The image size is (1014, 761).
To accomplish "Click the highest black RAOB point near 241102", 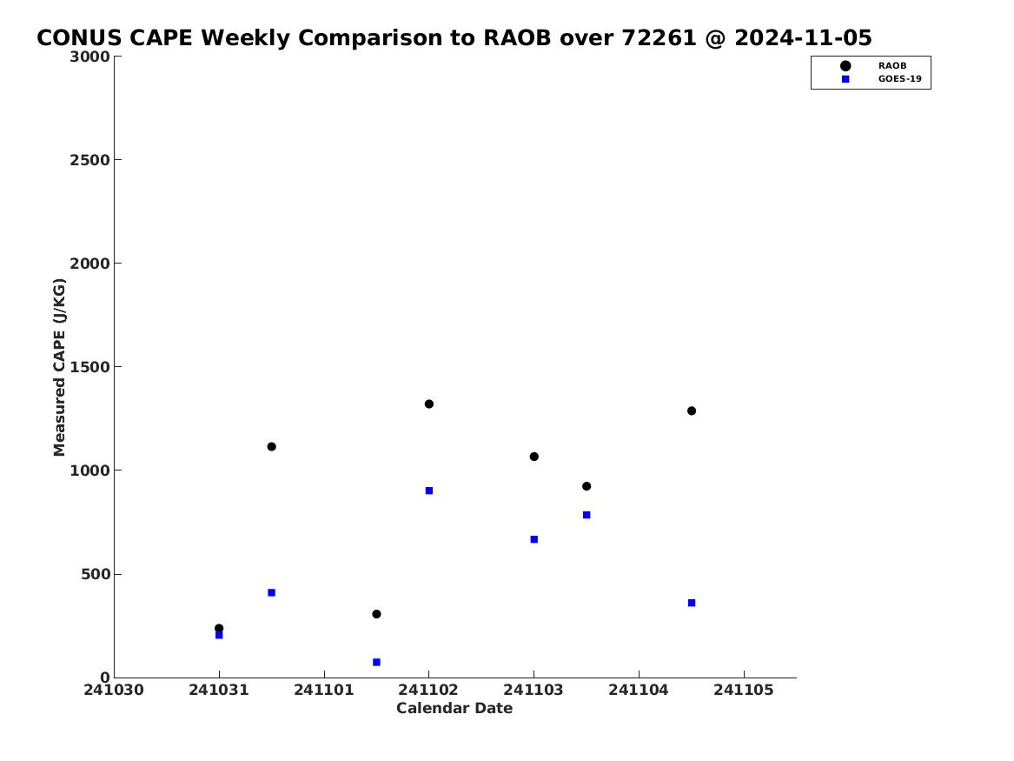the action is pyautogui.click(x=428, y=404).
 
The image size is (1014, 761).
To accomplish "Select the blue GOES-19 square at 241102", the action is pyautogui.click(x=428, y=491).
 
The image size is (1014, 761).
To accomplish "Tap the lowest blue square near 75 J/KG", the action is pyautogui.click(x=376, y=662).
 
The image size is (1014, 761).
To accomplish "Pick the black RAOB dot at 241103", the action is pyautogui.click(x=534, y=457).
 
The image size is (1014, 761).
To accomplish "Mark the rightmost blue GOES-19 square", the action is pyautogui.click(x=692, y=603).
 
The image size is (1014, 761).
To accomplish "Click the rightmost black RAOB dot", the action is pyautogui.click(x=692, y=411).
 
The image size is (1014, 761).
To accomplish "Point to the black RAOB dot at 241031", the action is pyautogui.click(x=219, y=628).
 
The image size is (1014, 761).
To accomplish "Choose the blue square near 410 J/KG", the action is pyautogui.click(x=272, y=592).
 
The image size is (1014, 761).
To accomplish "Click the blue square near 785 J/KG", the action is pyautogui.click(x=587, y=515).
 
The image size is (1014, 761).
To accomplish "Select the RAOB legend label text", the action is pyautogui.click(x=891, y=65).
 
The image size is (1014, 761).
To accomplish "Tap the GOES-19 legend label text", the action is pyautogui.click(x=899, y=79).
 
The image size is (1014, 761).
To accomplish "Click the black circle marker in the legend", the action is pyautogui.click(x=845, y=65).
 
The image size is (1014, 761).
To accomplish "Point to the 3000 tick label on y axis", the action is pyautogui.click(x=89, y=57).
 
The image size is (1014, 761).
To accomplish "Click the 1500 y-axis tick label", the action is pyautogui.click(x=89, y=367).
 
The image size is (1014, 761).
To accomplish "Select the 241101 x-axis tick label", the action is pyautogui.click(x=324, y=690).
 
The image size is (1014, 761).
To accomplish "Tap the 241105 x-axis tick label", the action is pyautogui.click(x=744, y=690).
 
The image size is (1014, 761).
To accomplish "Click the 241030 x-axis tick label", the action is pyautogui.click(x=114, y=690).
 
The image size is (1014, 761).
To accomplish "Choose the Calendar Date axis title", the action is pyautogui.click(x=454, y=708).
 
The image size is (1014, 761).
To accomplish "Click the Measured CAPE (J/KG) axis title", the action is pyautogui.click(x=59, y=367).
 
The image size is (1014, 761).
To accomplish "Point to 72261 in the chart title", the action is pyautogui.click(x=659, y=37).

---

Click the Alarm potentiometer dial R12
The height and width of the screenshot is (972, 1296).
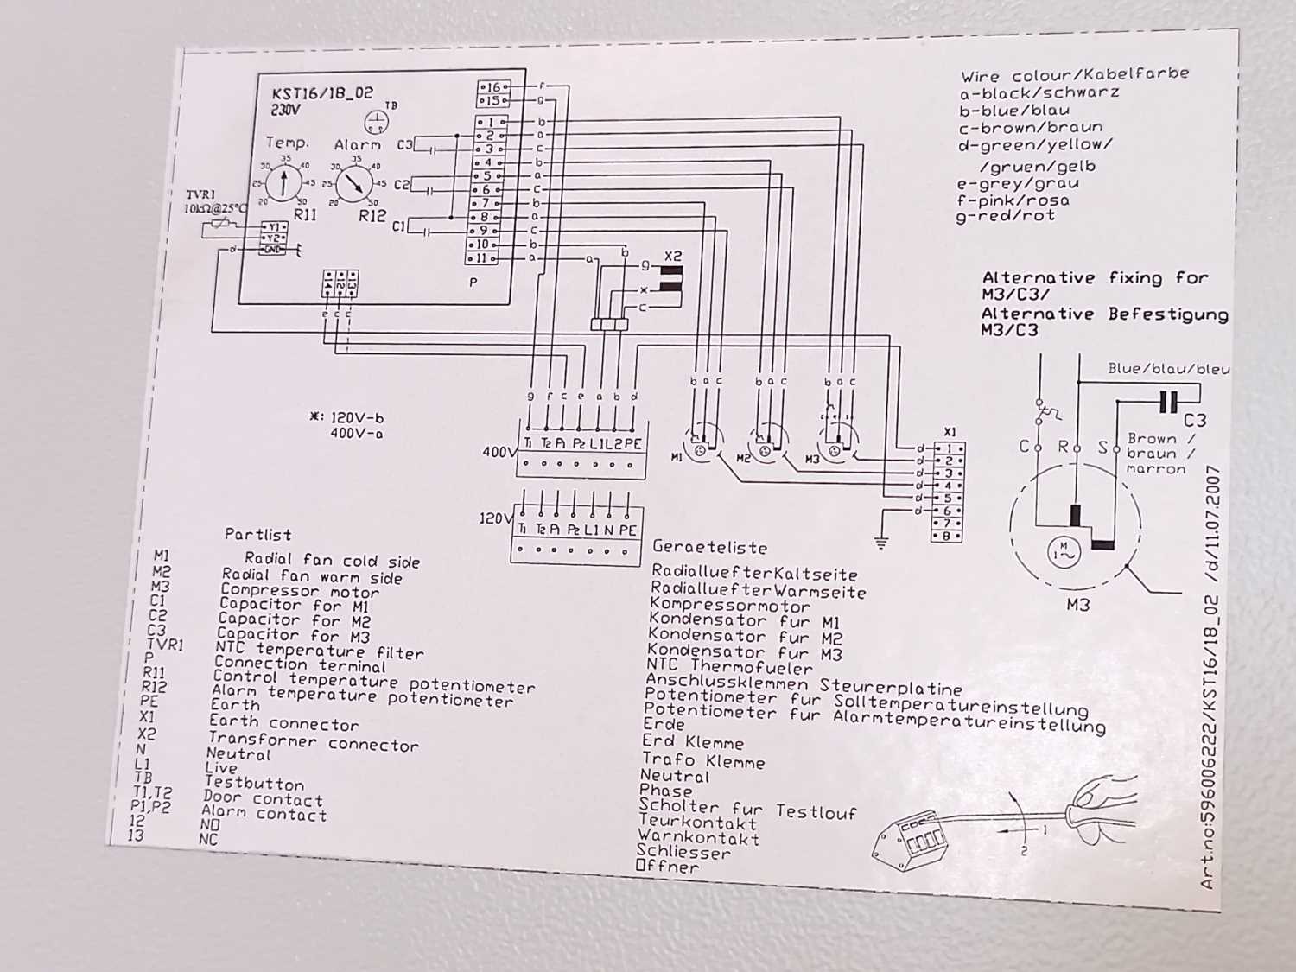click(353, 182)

**Goal:** Render the data as a Markdown table with the columns Number and Line Text. Start with the line that contains "Click the Alarm potentiometer dial R12" and continue through the line that contains "click(353, 182)", giving one row per line, skipping blank lines and omitting the pictures.

**Final result:**
| Number | Line Text |
|---|---|
| 1 | Click the Alarm potentiometer dial R12 |
| 2 | The height and width of the screenshot is (972, 1296). |
| 3 | click(353, 182) |